La experiencia de amor en Dios es considerada en muchos de sus sermones como elemento común a toda vocación cristiana. De cara a lo específicamente religioso pone el acento de modo particular en dos aspectos.
En el primero de ellos señala que la vida religiosa es una ascesis, pero sobre todo es una mística. Este estilo de vida debe tomar el camino de la purificación, es decir, abandono y distancia del mundo y de los valores que el mundo muestra, mortificación y humildad.
La vida religiosa es sobre todo amor en Dios, búsqueda de Dios, amor personal de Dios persona: en primer lugar Cristo, y en Él el Padre, con el Espíritu Santo.
Éste es para San Antonio el movimiento primero y fundamental de la vida religiosa, por eso debemos entender nuestra propia vida religiosa como una especial e íntima relación con Dios.
A esta vida de amor la llamará vida mística, amor que se hace experiencia en Cristo: «Son sus discípulos los que se abren con simplicidad al misterio de su corazón: porque Él es veraz y enseña el camino de Dios en la verdad» (Sermón del Domingo XXIII después de Pentecostés).
En segundo lugar, la vida religiosa se realiza en el seguimiento de Cristo a través de los compromisos evangélicos de pobreza, obediencia y castidad. San Antonio considera los tres votos como referencias obligatorias para toda forma de vida consagrada.
Trata de hacer una interpretación espiritual de los votos: «Cada religioso debe llenarse de estas tres cosas: esperanza, juicio y paz. De esperanza por su pobreza que espera sólo en el Señor. De juicio por la castidad, sin la cual no hay gozo de conciencia ni alegría interior. De paz, por la obediencia, fuera de la cual no habrá paz. Si el religioso se llena de esta realidad, esté seguro que abundará en la esperanza y en la virtud de Espíritu Santo, para habitar con fe en la religión» (Sermón del Domingo II de Adviento).

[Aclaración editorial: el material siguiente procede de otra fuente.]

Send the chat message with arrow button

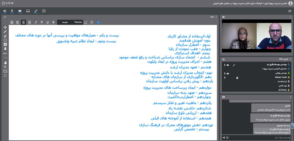point(224,138)
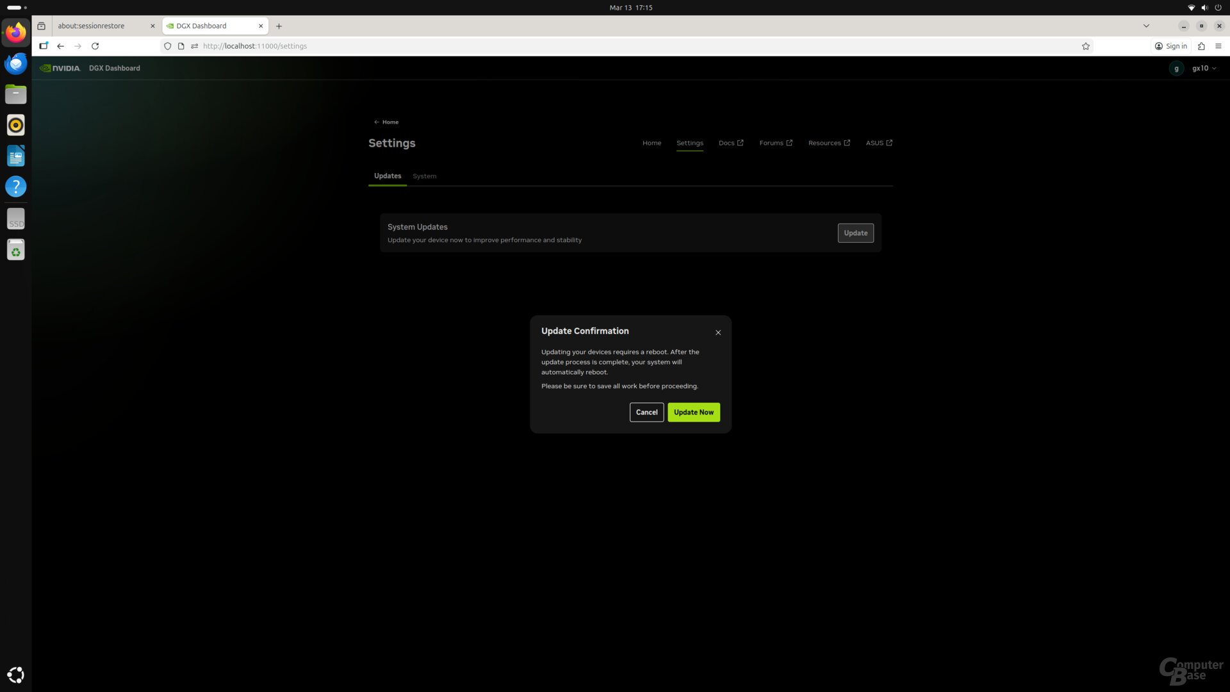Expand the gx10 user dropdown

1204,68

La vida espiritual está hecha de oración, contemplación y apostolado. Antonio hace notar que el camino hacia esta vida está constituido esencialmente por algunos aspectos y opciones particulares: humildad, pobreza, castidad, penitencia, obediencia.

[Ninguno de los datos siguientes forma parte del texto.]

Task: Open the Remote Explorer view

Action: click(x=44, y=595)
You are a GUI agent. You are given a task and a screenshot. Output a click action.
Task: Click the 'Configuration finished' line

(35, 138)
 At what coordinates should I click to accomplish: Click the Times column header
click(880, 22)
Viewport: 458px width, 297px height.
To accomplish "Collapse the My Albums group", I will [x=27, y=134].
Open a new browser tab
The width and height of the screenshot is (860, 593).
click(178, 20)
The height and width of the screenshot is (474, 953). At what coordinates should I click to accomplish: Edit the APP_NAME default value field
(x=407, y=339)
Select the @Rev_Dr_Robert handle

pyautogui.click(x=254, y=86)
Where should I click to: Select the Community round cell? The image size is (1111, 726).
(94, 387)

Se trata de las virtudes-opciones típicas y propias de la vida religiosa: «El sol y el aire significan los religiosos; sol, porque deben ser puros, calientes y luminosos; puros por la castidad, calurosos por la caridad, luminosos por la pobreza; aire porque deben ser aéreos, es decir, contemplativos» (Sermón del Domingo II de Cuaresma).

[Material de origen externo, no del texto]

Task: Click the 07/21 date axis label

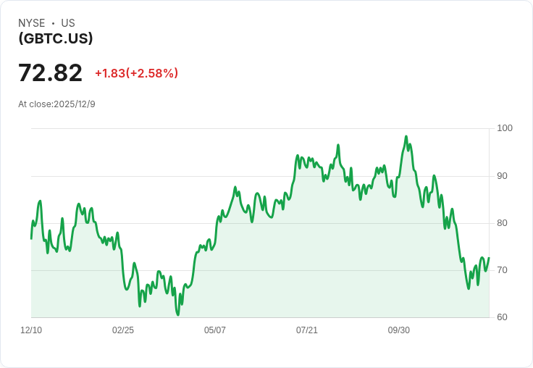Action: click(x=307, y=330)
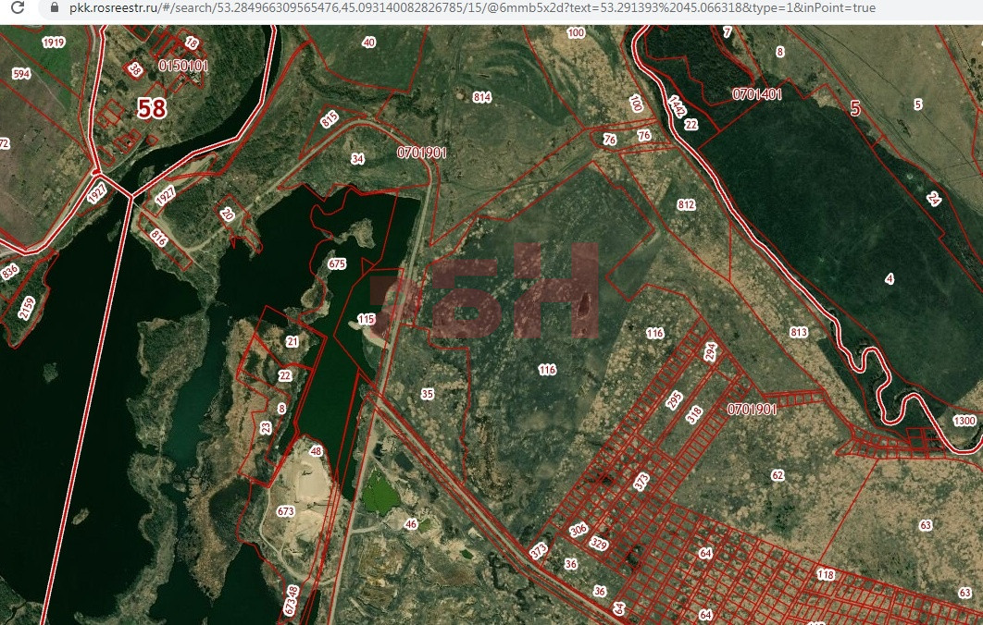Click the large region label 58
Screen dimensions: 983x625
(x=152, y=108)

Antonio fue un enamorado de Cristo y esto le llevó a ser un hombre crítico. Conoció las contradicciones históricas de su tiempo, y la necesidad de buscar respuestas nuevas, no tan sólo para los frailes, cuanto para el mundo laico y para el clero. La medida de sus juicios siempre fue el Evangelio. No se anduvo con medias tintas y supo decir en todo momento la Verdad, no su verdad sino la Verdad del Evangelio. Muchas de sus reflexiones y críticas podrían ser perfectamente aplicadas al momento actual de nuestra vida religiosa.
Nuestra sociedad actual se va caracterizando cada vez más por la ausencia de expectativas, que lleva a la gente a la pasividad y a la indiferencia. Estamos necesitados de personas capaces de protestar y que no se dejen manipular, que se pongan al servio de aquellos que se ven desposeídos de su dignidad y que lo hagan como servicio, prodigando generosidad.
Hombres y mujeres que no dejen de reclamar, frente a todos aquellos que matan la esperanza. Esta esperanza tiene que ser desencadenada por aquellos que se han entregado, con todas las consecuencias, a la solidaridad con los pobres y los que sufren en el mundo, es decir, a las condiciones del seguimiento, que parecen insoportables sin la presencia del Señor Jesús, siempre en medio de los que ha llamado. Si todas nuestras esperanzas están puestas en Él, todos nuestros miedos serán vencidos. Con las siguientes palabras de Antonio nos unimos a los hombres y mujeres que a lo largo de la historia se sintieron seducidos por Jesús de Nazaret y por Él lo dejaron todo, pidiéndole que en estas horas difíciles siga siendo nuestro compañero de camino y no deje de activar nuestra esperanza:
«¡Señor Jesús! Dirige tu mirada sobre la herencia que, para no morir sin dejar testamento, has confirmado a tus hijos con tu sangre, y concédeles proclamar tu palabra con confianza.
La vida de tus pobres redimidos por ti, no la abandones porque no tienen otra herencia fuera de ti. Sosténlos, Señor, con el poder de tu báculo, porque son pobres tuyos.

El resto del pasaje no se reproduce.